Under attack by some conservatives for speaking out against the "captains of the religious right" in his Easter sermon, the Rev. Luis León, pastor of the Episcopal church the Obama family attended for the holiday, told The Huffington Post on Monday that he stands by his words.

"It's in there. People will do what they want with it," said Leon, referring to the sermon in which he said it drives him "crazy when the captains of the religious right are always calling us back ... for blacks to be back in the back of the bus ... for women to be back in the kitchen ... for immigrants to be back on their side of the border."

The words, spoken as he instructed congregants to follow the advice of Jesus telling Mary Magdalene not to cling to him after he returned to life after death, came as Leon said Christians need to remember that "God address us in the now." In the sermon, he linked the story to what he described as conservatives grasping onto outdated views on race, gender roles and immigration.

"It’s sad when clergy egregiously politicize worship," Mark Tooley, president of the conservative Christian organization Institute on Religion and Democracy, wrote in one of several blogs and articles that have criticized the sermon. "Is this characterization of religious conservatives as racists, chauvinists and bigots really fair and accurate? And if political critique of religious conservatives were appropriate in an Easter sermon, couldn’t León offer a thoughtful analysis rather than snide smugness?"

"I'm a bit surprised to hear a pastor use an Easter sermon to attack anyone, when the focus should be on Jesus and his resurrection -- the act that we believe defeats death and eventually brings all together," said the Rev.

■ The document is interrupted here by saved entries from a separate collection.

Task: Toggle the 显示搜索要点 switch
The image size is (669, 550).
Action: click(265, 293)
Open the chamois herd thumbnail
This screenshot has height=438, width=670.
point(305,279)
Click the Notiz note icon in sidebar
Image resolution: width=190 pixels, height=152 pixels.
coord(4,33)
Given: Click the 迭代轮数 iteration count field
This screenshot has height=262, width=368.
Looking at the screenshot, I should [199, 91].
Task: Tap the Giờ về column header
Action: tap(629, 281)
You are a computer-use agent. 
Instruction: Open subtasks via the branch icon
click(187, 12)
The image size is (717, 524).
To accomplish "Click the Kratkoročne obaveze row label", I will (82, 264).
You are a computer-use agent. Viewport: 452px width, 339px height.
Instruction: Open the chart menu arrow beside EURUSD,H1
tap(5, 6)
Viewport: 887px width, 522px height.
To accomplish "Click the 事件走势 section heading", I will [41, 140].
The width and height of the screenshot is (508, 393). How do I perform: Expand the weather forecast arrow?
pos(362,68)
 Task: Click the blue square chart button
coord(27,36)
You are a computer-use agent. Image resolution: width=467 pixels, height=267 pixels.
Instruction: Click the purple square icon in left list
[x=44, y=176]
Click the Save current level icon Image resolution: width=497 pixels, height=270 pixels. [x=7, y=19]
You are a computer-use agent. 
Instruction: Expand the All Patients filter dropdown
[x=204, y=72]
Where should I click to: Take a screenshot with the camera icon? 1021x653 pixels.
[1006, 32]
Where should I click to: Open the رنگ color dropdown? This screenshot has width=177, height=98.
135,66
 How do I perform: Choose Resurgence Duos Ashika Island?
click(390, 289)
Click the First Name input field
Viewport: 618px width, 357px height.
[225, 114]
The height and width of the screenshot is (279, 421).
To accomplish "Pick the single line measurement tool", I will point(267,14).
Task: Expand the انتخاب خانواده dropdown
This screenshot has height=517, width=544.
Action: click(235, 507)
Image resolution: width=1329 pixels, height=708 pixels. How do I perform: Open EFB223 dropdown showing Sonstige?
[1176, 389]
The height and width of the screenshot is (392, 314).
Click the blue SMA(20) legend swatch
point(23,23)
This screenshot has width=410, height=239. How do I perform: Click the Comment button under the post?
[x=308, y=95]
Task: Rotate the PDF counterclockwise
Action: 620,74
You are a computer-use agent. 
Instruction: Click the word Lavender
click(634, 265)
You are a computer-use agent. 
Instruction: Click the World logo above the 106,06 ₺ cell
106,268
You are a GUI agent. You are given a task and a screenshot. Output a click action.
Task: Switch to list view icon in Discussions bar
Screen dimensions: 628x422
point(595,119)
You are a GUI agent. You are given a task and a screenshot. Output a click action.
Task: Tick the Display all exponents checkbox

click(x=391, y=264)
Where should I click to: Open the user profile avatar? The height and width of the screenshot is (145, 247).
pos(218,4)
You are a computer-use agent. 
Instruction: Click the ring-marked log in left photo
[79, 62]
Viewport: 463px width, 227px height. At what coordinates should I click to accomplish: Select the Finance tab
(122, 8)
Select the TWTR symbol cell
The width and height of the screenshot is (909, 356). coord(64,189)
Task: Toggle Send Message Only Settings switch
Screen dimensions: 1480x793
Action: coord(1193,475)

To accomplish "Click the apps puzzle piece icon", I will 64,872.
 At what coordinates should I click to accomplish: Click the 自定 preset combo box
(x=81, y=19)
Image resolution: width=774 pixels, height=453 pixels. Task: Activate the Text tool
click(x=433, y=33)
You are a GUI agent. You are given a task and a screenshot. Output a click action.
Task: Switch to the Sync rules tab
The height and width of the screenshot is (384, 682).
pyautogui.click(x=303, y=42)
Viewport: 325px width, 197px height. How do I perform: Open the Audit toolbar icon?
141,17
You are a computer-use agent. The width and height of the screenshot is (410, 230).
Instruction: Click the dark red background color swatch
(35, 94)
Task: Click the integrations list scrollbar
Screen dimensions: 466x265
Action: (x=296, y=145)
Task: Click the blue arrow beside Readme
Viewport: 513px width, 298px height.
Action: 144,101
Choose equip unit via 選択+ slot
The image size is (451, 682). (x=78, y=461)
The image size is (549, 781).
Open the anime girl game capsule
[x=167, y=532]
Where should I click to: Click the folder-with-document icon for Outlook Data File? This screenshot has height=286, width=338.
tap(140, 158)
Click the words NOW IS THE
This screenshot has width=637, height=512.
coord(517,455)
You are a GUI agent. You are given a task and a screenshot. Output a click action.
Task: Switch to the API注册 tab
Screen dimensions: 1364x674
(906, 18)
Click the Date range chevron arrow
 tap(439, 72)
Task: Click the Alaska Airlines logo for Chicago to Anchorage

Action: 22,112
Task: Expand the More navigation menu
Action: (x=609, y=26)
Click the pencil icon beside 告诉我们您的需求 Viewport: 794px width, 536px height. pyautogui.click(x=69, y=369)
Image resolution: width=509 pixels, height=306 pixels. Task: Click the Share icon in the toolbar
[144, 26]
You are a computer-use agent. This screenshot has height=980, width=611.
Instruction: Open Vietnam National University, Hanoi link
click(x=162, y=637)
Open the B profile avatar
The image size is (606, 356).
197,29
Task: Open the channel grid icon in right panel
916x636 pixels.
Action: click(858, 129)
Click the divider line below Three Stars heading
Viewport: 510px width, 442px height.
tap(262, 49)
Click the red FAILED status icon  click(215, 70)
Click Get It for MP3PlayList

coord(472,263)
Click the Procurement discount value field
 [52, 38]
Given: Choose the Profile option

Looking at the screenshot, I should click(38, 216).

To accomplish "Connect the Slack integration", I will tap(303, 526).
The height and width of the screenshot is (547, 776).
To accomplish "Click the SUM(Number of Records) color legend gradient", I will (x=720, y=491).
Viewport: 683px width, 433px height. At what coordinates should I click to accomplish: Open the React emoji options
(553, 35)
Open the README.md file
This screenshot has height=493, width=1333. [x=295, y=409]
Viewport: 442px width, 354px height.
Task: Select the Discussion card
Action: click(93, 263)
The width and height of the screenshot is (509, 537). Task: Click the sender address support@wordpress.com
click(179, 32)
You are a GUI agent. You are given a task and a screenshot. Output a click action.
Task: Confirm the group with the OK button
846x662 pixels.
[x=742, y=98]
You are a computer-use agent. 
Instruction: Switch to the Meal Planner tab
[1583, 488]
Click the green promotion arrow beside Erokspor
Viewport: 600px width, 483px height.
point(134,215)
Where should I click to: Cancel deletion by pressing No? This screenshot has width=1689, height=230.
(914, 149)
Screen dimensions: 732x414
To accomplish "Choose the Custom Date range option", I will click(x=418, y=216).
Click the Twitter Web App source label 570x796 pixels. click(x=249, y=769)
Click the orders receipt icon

Ed Stetzer, a Southern Baptist minister and president of LifeWay Research, in an email. "Yet, we all know that there are lots of dumb things said by a lot of religious leaders, right and left."

Following his words on the religious right, León's sermon emphasized that the "the message of Easter is about the power of love over loveless power." He said that the "Easter vision" will allow Christians to see the world differently and that there "is no injustice so insidious that there can be no truth ... no war so deep that there can be no peace ... no enemy so bitter that they can't become a friend."

León's church is across the street from the White House in Washington and is the one the Obama family most frequently attends. León said Monday that he had not heard of the controversy because he had "not read the newspapers or watched TV." He said "the takeaway (of the sermon) was about the Easter vision ... that was thrust of it. That was it." He added that the full audio of the sermon -- only excerpts have been released so far via a White House pool report -- should be posted on the church website on Tuesday.

A person who who attended the church service told The Huffington Post there was no audible approval or disapproval from members of the congregation when León made his remarks about the religious right.

This is not the first time León, who also presided over services that President George W. Bush's family often attended, has been part of a controversy. In January, León, whose denomination ordains openly gay clergy, was tapped to replace the Rev. Louie Giglio, an Atlanta pastor accused of being anti-gay, at Obama's inauguration.

Giglio, of Passion City Church, had been scheduled to deliver the benediction at the inaugural ceremony, but dropped out after old remarks of him speaking against the "aggressive agenda" of the gay community and saying gay people could change through"through the healing power of Jesus" were reported in the media. At that time, a spokeswoman for the Presidential Inaugural Committee said that instead of Giglio, it wanted a pastor who reflected "inclusion and acceptance for all Americans" to deliver prayers.